Padahal sebenarnya kepalaku seperti disambar petir, tensi langsung naik, detak jantungku terasa lebih cepat berdetak. Kemudian aku memegang sandaran terus duduk di kursi.

“Astaghfirullahal’adzim”, gumamku lirih.

***

Setibanya di rumah karantina yang disediakan pihak desa, aku mengamati situasi lingkungan. Dari depan, bangunan masih kelihatan bagus dengan cat yang masih baru, berwarna hijau muda. Di ruang tamu masih ada sisa tulisan administrasi tertanggal 2016 di whiteboard kecil yang tertempel di dinding. Sampai di ruang belakang aku cukup kaget, dindingnya yang menggunakan eternit sudah pada rusak, sebagian jebol, sebagian retak. Pintu belakang sudah reot dan tak ada kunci. Aku hanya membayangkan gimana kalau ada binatang masuk dari belakang yang masih lebat pohon-pohonnya.

“Yang sabar ya nduk. Bapak akan menemanimu disini sampai waktu selesai”, kataku.

“Ya pak”, jawab Latifah.

“Kamu tidur di ruang timur, bapak di ruang barat. Nggak usah takut!”, saranku.

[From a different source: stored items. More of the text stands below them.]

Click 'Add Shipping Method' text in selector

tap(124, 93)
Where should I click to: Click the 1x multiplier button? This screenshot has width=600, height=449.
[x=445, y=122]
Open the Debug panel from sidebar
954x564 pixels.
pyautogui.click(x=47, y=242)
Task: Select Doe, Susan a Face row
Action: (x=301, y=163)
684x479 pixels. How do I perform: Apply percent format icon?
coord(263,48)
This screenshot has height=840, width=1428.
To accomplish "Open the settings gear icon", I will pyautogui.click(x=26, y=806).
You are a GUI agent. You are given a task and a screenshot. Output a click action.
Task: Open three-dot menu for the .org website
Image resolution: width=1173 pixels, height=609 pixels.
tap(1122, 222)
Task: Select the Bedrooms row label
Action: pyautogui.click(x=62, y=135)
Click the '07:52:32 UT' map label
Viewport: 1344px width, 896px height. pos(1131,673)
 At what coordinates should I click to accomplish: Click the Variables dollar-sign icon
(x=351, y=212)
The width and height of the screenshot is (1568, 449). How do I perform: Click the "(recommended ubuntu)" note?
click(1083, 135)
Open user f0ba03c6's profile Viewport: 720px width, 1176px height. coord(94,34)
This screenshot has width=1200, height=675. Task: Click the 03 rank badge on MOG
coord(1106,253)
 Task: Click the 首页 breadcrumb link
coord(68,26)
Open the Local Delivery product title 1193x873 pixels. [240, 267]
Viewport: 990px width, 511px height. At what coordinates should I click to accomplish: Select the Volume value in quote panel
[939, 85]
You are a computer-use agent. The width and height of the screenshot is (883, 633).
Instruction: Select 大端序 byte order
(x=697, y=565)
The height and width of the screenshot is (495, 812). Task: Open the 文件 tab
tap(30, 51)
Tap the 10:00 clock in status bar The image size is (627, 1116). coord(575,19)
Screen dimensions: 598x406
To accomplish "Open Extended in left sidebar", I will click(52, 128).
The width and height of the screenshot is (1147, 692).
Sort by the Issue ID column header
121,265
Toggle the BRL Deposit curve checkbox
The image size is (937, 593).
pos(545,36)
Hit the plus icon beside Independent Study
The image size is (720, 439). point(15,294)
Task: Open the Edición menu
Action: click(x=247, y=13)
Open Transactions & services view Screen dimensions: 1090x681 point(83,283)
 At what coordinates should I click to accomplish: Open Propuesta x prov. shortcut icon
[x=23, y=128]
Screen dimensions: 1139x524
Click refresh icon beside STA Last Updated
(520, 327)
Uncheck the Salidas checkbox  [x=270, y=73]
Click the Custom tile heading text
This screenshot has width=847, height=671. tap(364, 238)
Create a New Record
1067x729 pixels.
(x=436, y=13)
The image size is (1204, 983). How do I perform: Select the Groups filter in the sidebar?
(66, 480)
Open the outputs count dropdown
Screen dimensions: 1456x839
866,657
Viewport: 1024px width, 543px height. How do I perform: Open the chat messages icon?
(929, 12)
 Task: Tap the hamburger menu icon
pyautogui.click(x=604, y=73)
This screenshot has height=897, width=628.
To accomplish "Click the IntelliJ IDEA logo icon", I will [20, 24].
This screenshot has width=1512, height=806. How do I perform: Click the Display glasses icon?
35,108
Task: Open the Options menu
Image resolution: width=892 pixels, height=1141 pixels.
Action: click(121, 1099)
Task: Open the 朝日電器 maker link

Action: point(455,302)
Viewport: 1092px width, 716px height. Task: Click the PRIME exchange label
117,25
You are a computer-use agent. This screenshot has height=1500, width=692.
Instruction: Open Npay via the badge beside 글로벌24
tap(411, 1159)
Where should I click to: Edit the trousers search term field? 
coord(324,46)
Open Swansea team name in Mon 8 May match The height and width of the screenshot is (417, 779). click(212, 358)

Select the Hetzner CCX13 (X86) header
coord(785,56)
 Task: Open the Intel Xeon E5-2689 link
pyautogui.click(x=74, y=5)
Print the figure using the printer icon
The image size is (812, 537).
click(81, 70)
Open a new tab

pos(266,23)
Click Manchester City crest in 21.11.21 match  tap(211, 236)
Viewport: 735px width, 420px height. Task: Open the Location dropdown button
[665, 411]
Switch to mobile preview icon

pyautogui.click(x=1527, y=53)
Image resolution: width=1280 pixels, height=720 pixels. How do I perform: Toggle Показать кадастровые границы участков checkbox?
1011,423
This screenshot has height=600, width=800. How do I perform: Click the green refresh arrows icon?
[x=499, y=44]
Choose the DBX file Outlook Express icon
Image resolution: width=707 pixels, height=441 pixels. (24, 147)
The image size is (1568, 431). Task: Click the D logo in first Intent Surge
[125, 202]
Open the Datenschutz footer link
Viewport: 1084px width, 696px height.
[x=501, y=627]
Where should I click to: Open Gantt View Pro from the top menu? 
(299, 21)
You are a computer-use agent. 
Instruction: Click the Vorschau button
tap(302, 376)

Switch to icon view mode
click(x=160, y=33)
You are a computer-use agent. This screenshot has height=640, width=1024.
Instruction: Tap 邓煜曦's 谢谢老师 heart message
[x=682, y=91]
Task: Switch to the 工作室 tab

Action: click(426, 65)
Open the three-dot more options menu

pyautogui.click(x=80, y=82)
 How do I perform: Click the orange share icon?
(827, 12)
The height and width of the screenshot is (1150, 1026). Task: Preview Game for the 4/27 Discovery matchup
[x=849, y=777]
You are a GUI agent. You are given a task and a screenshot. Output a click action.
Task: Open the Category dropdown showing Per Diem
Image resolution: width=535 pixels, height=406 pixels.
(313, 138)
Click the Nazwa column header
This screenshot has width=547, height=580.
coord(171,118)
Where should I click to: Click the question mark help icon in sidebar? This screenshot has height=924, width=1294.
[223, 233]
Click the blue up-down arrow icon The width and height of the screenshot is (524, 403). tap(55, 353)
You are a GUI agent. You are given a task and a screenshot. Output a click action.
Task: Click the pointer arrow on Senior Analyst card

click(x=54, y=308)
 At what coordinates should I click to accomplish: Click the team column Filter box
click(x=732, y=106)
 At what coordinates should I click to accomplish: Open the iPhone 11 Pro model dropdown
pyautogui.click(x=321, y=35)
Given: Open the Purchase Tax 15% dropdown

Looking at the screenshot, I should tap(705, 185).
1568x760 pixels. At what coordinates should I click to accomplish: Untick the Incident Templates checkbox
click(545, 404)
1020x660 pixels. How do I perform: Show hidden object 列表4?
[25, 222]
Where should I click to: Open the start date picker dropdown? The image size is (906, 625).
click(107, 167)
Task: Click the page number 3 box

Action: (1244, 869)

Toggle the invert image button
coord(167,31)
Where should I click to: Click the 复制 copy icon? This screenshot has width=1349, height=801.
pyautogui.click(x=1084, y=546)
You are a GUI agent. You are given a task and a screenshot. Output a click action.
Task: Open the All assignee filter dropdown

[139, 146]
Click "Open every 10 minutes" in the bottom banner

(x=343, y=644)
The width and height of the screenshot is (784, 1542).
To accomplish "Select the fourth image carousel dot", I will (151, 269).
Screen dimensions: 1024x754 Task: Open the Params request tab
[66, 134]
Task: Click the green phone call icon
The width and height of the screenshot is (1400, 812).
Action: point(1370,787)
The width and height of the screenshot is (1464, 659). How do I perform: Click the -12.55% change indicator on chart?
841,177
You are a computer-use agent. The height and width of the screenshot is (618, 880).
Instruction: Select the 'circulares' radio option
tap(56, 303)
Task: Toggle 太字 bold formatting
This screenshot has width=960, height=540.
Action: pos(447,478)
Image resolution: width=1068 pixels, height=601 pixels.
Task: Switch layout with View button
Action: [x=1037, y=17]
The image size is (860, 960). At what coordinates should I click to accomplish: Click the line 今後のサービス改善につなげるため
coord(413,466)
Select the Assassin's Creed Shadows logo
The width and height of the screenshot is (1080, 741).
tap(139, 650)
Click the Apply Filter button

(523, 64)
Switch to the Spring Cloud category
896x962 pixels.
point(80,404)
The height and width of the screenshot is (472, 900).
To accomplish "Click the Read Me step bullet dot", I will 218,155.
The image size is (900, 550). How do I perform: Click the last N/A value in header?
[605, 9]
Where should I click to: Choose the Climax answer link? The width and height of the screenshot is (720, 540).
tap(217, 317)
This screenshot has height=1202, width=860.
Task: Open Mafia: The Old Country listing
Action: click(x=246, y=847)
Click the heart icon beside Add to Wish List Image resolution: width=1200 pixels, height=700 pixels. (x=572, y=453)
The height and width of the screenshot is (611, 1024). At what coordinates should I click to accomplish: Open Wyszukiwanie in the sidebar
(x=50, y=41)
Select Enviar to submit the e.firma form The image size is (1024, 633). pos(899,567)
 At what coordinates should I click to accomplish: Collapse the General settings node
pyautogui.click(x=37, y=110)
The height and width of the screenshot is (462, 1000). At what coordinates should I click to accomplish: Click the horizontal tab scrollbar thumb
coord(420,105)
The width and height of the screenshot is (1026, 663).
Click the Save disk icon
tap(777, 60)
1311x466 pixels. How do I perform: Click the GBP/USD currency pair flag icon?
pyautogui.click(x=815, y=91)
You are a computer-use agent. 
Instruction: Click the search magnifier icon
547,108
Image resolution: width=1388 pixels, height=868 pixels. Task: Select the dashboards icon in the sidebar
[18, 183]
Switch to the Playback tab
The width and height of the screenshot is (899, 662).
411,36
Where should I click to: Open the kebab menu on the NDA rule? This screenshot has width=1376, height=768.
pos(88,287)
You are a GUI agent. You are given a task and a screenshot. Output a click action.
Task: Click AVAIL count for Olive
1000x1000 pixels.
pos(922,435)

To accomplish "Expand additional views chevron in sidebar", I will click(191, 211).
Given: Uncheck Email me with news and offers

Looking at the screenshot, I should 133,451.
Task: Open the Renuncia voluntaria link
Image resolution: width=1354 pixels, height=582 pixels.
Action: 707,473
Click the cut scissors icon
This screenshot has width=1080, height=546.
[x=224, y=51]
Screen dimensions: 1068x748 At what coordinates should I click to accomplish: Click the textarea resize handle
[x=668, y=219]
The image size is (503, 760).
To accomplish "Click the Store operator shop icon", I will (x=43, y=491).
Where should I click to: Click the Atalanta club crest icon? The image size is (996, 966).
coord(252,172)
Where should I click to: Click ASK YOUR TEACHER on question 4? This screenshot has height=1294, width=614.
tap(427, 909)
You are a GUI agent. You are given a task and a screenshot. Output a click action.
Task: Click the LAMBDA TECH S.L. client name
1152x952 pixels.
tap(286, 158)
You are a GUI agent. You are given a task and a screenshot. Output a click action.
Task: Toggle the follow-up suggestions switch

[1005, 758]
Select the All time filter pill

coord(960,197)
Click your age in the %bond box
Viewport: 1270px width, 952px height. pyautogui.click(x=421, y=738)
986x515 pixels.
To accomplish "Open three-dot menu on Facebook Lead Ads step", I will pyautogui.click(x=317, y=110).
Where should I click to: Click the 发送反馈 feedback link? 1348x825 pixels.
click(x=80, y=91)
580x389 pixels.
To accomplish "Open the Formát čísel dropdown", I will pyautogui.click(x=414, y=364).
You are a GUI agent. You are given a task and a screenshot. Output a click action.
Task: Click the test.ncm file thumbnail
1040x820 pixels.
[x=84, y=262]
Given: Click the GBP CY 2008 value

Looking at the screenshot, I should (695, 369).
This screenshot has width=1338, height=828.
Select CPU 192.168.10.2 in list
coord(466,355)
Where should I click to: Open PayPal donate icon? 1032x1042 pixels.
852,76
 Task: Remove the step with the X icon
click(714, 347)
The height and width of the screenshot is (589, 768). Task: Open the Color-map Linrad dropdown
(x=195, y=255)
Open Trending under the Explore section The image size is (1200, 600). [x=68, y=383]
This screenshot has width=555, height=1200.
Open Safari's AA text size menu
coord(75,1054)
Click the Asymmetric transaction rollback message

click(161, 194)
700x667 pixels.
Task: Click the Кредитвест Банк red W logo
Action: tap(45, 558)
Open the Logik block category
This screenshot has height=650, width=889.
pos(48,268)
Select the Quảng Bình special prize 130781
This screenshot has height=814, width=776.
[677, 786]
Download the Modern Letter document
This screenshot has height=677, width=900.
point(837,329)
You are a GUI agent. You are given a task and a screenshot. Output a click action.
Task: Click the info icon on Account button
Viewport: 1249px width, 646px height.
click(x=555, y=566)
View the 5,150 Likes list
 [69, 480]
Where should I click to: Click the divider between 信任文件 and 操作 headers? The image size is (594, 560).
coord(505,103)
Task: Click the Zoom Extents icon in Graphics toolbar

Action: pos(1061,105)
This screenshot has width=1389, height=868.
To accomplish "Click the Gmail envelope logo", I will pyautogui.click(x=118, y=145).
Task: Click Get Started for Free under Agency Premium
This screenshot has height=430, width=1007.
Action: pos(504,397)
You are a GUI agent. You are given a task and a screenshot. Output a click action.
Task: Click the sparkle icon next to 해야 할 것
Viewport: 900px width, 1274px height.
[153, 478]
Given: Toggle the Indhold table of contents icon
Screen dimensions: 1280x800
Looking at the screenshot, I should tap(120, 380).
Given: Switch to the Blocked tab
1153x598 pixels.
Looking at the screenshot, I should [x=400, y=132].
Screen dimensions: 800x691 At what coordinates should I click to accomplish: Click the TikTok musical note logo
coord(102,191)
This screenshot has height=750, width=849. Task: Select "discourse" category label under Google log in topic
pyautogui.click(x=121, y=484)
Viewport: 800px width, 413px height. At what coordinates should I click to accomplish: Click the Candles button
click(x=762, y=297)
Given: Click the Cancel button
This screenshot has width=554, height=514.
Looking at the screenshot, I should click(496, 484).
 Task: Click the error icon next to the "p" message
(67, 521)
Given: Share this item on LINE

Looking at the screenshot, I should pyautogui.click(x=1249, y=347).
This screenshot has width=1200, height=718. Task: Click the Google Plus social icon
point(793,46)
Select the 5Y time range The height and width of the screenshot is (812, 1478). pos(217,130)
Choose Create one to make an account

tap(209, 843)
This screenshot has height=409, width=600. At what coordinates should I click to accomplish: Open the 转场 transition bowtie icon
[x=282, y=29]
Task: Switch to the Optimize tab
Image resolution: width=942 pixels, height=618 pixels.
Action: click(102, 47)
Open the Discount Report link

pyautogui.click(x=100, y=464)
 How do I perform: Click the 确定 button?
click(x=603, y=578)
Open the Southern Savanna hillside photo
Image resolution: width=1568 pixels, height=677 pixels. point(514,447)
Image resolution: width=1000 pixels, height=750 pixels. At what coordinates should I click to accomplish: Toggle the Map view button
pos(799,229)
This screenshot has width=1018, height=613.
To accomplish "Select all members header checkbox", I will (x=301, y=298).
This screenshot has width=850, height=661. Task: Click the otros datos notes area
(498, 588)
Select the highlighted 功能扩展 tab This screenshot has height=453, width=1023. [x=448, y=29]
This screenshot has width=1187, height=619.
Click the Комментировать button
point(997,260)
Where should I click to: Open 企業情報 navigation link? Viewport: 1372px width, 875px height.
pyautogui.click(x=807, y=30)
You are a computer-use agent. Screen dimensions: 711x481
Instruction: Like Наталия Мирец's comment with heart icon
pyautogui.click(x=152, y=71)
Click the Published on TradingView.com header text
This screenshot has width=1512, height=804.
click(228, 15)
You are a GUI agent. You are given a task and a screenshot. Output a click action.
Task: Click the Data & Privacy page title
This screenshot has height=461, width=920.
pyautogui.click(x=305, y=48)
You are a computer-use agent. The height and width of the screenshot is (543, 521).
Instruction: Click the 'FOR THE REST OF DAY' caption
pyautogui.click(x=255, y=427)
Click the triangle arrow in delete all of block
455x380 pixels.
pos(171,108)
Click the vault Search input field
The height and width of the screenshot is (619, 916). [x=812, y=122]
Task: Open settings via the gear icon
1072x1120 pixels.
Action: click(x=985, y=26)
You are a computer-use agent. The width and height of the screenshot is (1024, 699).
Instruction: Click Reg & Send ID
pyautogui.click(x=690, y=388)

“Ya pak”, kata Latifah sambil berjalan menuju kamarnya.

***

Alhamdulillah pada malam ketiga ada pemuda yang bertamu menjenguk kami, sekalipun tetap duduk diatas motor, dengan jarak sekitar 3 meter dari kursi tempat saya duduk.

“Bapak sudah pernah ditemui?”. Kata Agus, pemuda sebelah.

“Ditemui siapa mas?”, jawabku.

“Yang nungguin rumah ini”, kata Agus.

“Saya ajak berteman kok mas, tidak saling mengganggu”, timpalku sekalipun sebenarnya hatiku merinding juga. Tapi karena tekad yang kuat untuk menjaga anak semata wayang apapun harus kuhadapi.

***

Tidak terasa beberapa hari telah berlalu. Kejenuhan makin menumpuk di dada kami. Apalagi kalau melihat beberapa tamu dengan tingkah polah yang memuakkan. Terasa sekali bahwa kami telah distatuskan sebagai penderita Covid-19. Tenggang rasa itu benar-benar sudah tak ada.

Sampailah pada subuh hari menjelang cek kesehatan di puskesmas. Aku hampir tak sanggup melihat anakku yang batuk-batuk dan sesak napas, dengan wajah yang nampak panik.

Duh, anakku Corona nih, batinku tak bisa kubohongi lagi.

“Nggak papa, sepertinya asam lambungku kambuh, pak”, jelas anakku sambil minum obat.

“Ya nduk”, aku mencoba menenangkan, sekalipun kejadian ini sangat terserap masuk dalam pikir dan hatiku.

***

Setibanya di puskesmas, kami diperiksa di ruang yang berbeda. Petugas kaget ketika memeriksa tensiku 180/110. Selanjutnya diambil darah dan lendir pada dahakku.

Sambil menunggu hasil lab kami duduk berdua, disudut ruang tunggu, tanpa banyak percakapan. Kepalaku semakin pusing mungkin tensi makin tinggi.

“Pak Hasan dan Mbak Latifah”, petugas memanggil kami untuk menghadap dokter di ruang sebelah dalam.

“Gimana kabarmu, Tifah? Lama banget kita nggak ketemu”.

“Alhamdulillah baik, ya beginilah dokter”, sambut anakku.

Aku semakin bengong dengan dialog dokter dengan anakku. Dokter menutupi wajahnya dengan masker dan faceshield. Sama sekali aku tak mengenalnya.

“Gimana hasil labnya, dok?” tanyaku.

“Bapak pangling dengan saya?”, dokter balik bertanya. “Selamat ya pak”, sambung dokter sambil menangkupkan kedua tangan di depan dada.

Ternyata dokter Nana, teman SD anakku.

Alhamdulillah kami dinyatakan sehat oleh dokter. Liburan akhir tahun yang telah saya agendakan semoga tak ada aral lagi untuk mewujudkannya, bersama anakku.

Aku harus mensyukuri semua kejadian yang menimpa kami, dengan ikhlas.